**Saved data entries**
=== Begin Enclosure ===
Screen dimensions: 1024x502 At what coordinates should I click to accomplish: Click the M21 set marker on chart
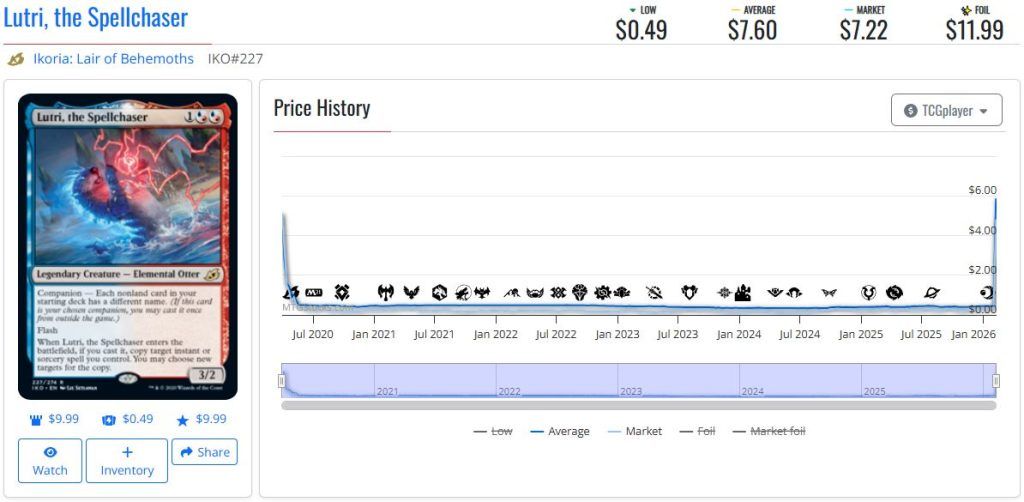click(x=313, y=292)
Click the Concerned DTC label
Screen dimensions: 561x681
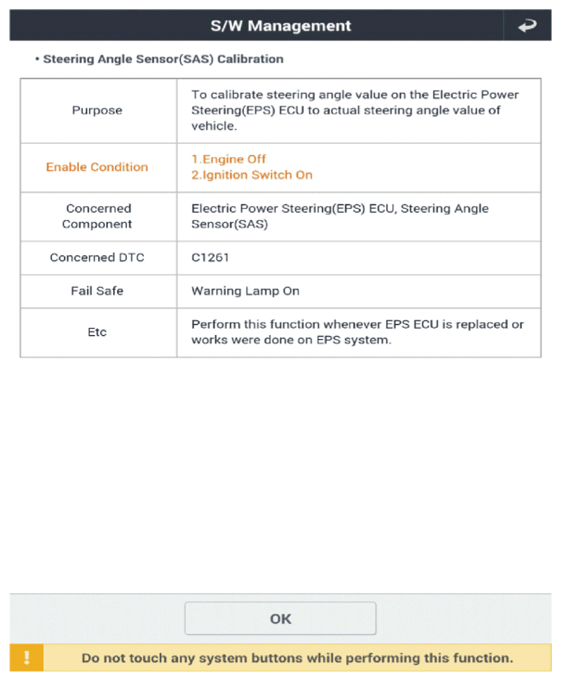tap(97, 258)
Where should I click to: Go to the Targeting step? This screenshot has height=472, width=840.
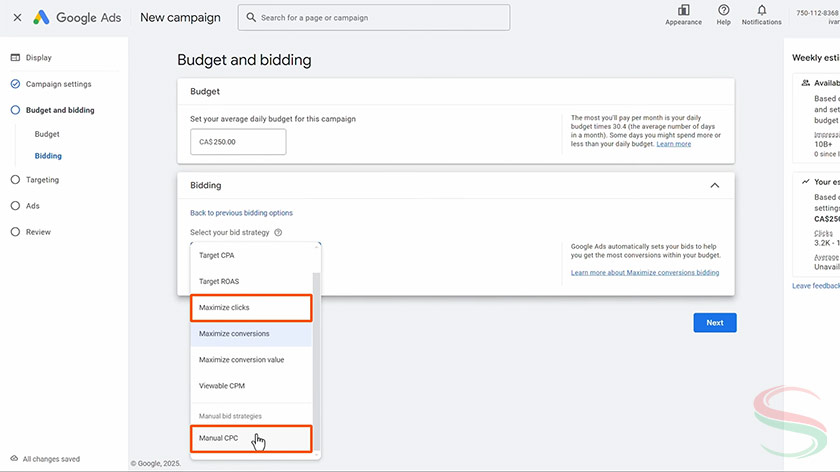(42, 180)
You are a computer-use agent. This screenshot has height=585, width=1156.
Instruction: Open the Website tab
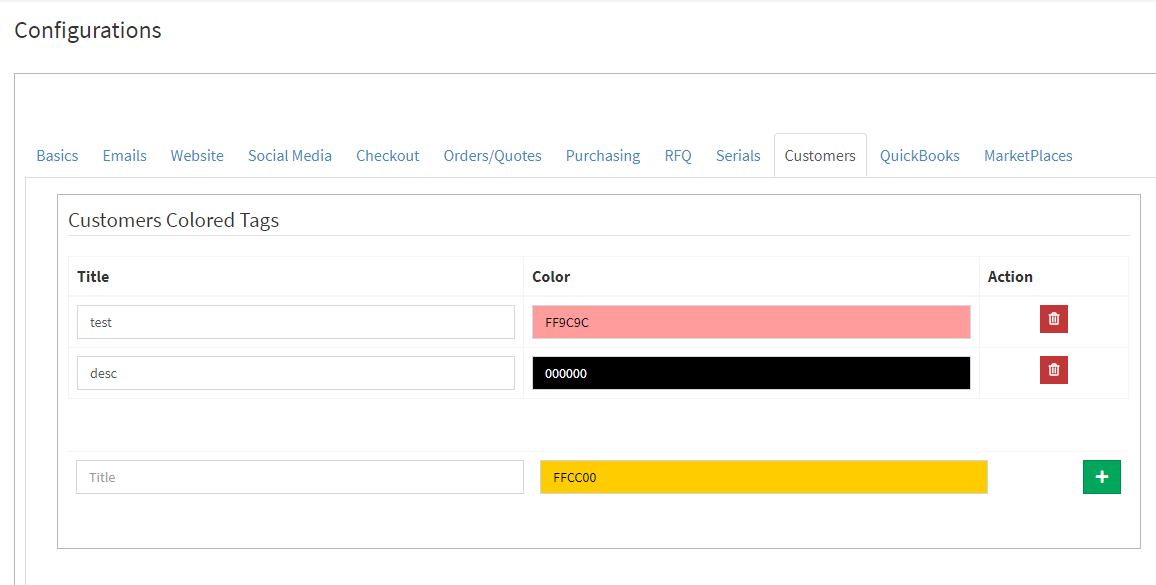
=== End Enclosure ===
**WORK TO COMPLETE**
Copy only this, please: the line with "Click the Concerned DTC label" and every line after it through the end of the data, with no pictures.

**FINAL ANSWER**
Click the Concerned DTC label
Screen dimensions: 561x681
tap(97, 258)
Where should I click to: Go to the Targeting step? This screenshot has height=472, width=840.
(42, 180)
You are a computer-use agent. This screenshot has height=585, width=1156.
Instruction: Open the Website tab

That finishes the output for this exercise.